It's a different interface that's being implemented. The functionality is
the same (since it's just a simple pass through), but we intentionally
named Converters differently than Serializers since they do more work than
Serializers (besides the normal serialization they also need to convert
between <serialization format> and the Connect Data API.
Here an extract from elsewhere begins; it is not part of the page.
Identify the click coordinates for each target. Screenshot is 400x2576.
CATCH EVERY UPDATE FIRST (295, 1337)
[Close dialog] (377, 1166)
We could certainly reuse/extend that class instead, though I'm not sure
there's much benefit in that and since they implement different interfaces
and this is Connect-specific, it will probably be clearer to have it under
a Connect package. Note that for other Converters the pattern we've used is
to use the corresponding serializer internally and just add in the extra
conversion steps for the data API.
-Ewen
On Sat, Feb 25, 2017 at 6:52 PM, Guozhang Wang <wa...@gmail.com> wrote:
> I'm wondering why we can't just use ByteArarySerde in o.a.k.common?
>
> Guozhang
>
> On Sat, Feb 25, 2017 at 2:25 PM, Ewen Cheslack-Postava <ew...@confluent.io>
> wrote:
>
> > Hi all,
> >
> > I've added a pretty trivial KIP for adding a pass-through Converter for
> > Kafka Connect, similar to ByteArraySerializer/Deserializer.
> >
> > https://cwiki.apache.org/confluence/display/KAFKA/KIP-
> > 128%3A+Add+ByteArrayConverter+for+Kafka+Connect
> >
> > This wasn't added with the framework originally because the idea was to
> > deal with structured data for the most part. However, we've seen a couple
> > of use cases arise as the framework got more traction and I think it
> makes
> > sense to provide this out of the box now so people stop reinventing the
> > wheel (and using a different fully-qualified class name) for each
> connector
> > that needs this functionality.
> >
> > I imagine this will be a rather uncontroversial addition, so if I don't
> see
> > any comments in the next day or two I'll just start the vote thread.
> >
> > -Ewen
> >
>
>
>
> --
> -- Guozhang
>
Re: [DISCUSS] KIP-128: Add ByteArrayConverter for Kafka Connect
Posted by Guozhang Wang <wa...@gmail.com>.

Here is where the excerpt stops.